[Collection entries]
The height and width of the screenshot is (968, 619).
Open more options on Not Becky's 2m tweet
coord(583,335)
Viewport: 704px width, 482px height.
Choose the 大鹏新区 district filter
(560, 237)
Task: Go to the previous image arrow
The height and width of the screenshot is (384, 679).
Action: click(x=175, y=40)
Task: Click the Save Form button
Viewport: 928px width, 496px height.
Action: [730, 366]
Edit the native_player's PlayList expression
---
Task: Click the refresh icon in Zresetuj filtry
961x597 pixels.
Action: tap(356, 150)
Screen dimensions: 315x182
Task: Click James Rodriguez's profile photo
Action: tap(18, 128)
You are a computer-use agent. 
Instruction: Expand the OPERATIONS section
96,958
---
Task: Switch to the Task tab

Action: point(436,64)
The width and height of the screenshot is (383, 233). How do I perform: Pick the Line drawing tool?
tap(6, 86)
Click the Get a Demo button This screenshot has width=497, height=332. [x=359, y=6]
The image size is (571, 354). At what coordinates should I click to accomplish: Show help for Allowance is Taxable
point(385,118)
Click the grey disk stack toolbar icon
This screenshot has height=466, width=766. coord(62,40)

Exercise
Your answer should be one number: how many lines of the records hold "button".

Exercise result
2